__Texte du document__:
········

Les preuves de torture et de traitements inhumains des prisonniers palestiniens sont bien documentées. La situation des prisonniers n’a fait qu’empirer depuis octobre 2023, y compris pour ceux de Gaza emprisonnés par l’armée israélienne.

Le 19 juillet 2024, la CIJ a émis un avis consultatif sur les “Conséquences juridiques découlant des politiques et pratiques d’Israël dans le territoire palestinien occupé, y compris Jérusalem-Est”. Une de ses principales conclusions est que “les violations par Israël de l’interdiction d’acquérir du territoire par la force et du droit du peuple palestinien à l’autodétermination […], les abus permanents d’Israël liés à sa position de puissance occupante par l’annexion et l’affirmation d’un contrôle permanent sur le Territoire Palestinien Occupé et le fait que le droit du peuple palestinien à l’autodétermination fasse l’objet d’une privation continue, violent les principes fondamentaux du droit international et rendent illégale la présence d’Israël dans le Territoire Palestinien Occupé. Cette illégalité renvoie à l’entièreté du territoire palestinien occupé par Israël depuis 1967”. La Cour a ensuite insisté sur le fait qu’Israël agit en rupture de la Convention de l’ONU sur l’élimination de toutes les formes de discrimination raciale, l’interdiction de la ségrégation raciale et de l’apartheid. Dans l’article 279 la Cour considère que “tous les États sont tenus de ne pas prêter aide ou assistance au maintien de la situation créée par la présence illégale d’Israël dans le Territoire Palestinien Occupé”.

········

__Extrait des données__:
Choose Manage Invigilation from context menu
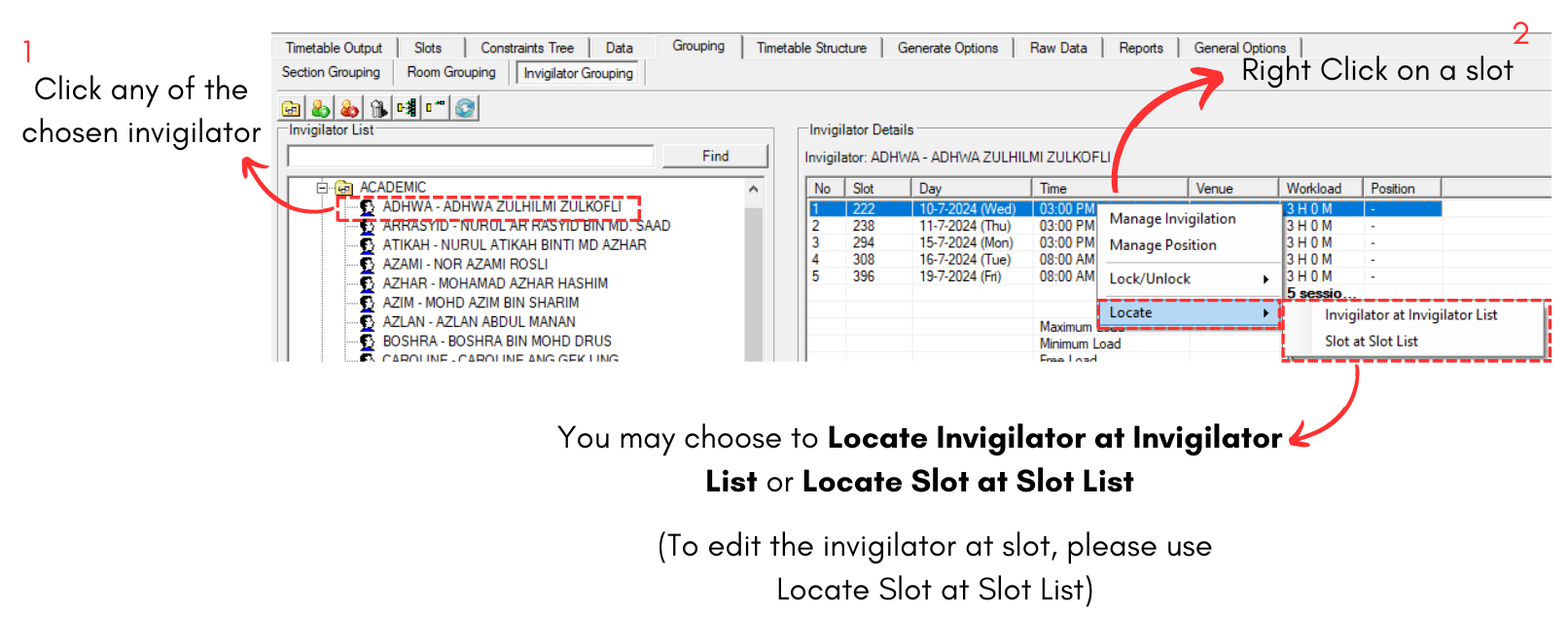Image resolution: width=1568 pixels, height=617 pixels. [x=1172, y=219]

········

__Tâches et exercices__:
- 1) Relevez toutes les dates et années mentionnées dans le texte sur les prisonniers palestiniens.
- 2) Réécrivez le passage du texte sur les prisonniers palestiniens qui va de « Les preuves de » jusqu’à « par l’armée israélienne. » inclus, en remplaçant « prisonniers » par « détenus ».
- 3) Poursuivez le texte sur les prisonniers palestiniens à partir de l’endroit où il s’arrête.
Les données proviennent d’une autre source que le texte.

__Réponses par tâche__:
- 1)
- octobre 2023
- 19 juillet 2024
- 1967

- 2)
Les preuves de torture et de traitements inhumains des détenus palestiniens sont bien documentées. La situation des détenus n’a fait qu’empirer depuis octobre 2023, y compris pour ceux de Gaza emprisonnés par l’armée israélienne.

- 3)
Ces graves violations du droit international et du droit humanitaire n’auraient jamais été possibles si la communauté internationale, dont l’Union Européenne, avait tenu Israël responsable de ses actes et pris des mesures appropriées en réponse. Il est temps que cette approche infructueuse change.

Le respect des droits humains constitue un “élément essentiel” de l’Accord d’Association avec des pays partenaires. Les dispositions de l’Accord d’Association UE-Israël stipulent que les parties s’associent “considérant l’importance que les parties attachent […] aux principes de la Charte des Nations Unies, en particulier au respect des droits de l’Homme et de la démocratie, qui sont la base même de l’Association”. L’article 2 établit que les relations entre les parties, de même que toutes les dispositions du présent accord, se fondent sur le respect des droits de l’Homme et des principes démocratiques, qui inspirent leurs politiques internes et internationales et qui constituent un élément essentiel du présent accord”.

La violation des clauses dites “éléments essentiels” permet à l’UE de mettre fin à ou de suspendre complètement ou partiellement un Accord d’Association, en accord avec l’article 60 de la Convention de Vienne sur le droit des traités. L’article 82 de l’Accord d’Association prévoit que “Chacune des parties peut dénoncer l’accord en notifiant son intention à l’autre partie”, tandis que l’article 79, paragraphe 2, prévoit les règles de procédure applicables dans ce processus.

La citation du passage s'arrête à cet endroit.